Task to carry out. Each line holding the word "screenshot" must appear in the answer, copied from the entries.

Entries shown.
▼
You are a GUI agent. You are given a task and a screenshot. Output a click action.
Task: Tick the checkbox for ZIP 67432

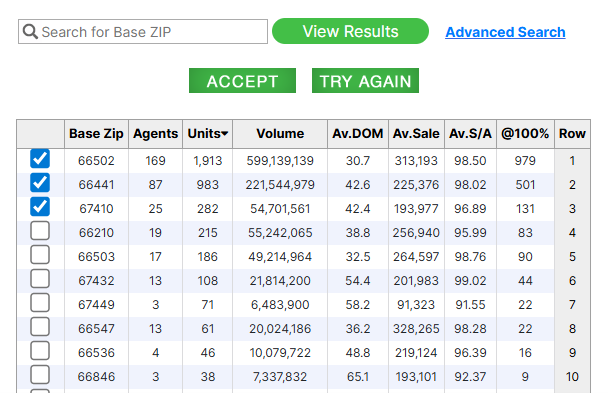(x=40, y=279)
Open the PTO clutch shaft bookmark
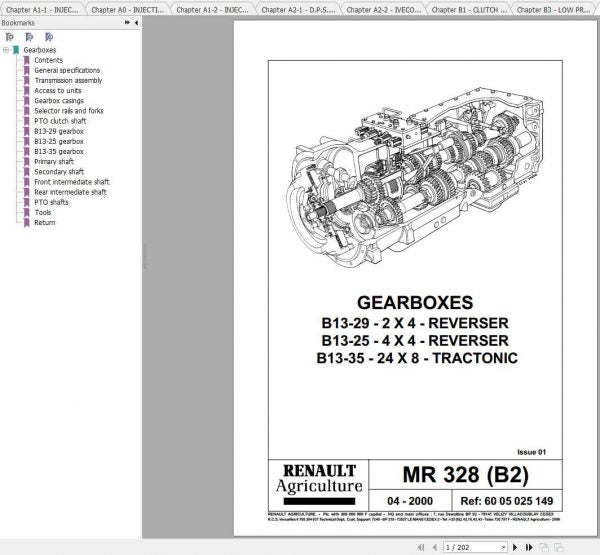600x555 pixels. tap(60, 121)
▲
▼
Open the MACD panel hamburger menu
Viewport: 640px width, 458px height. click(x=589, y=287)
▲
▼
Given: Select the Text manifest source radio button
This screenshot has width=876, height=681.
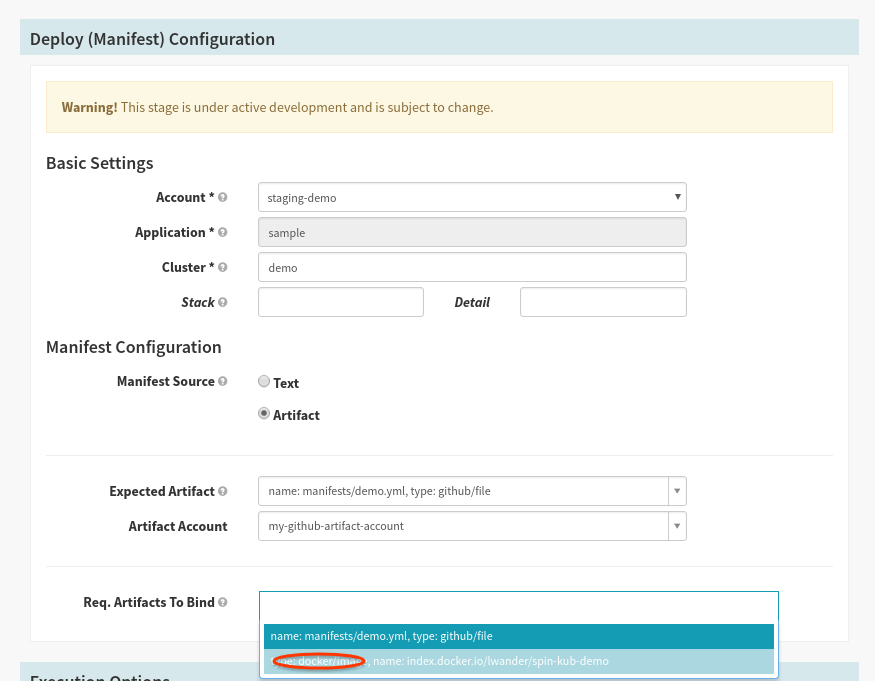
▲
Exercise solution.
You are a GUI agent. You are given a task and a screenshot. Output a click action.
This screenshot has width=876, height=681.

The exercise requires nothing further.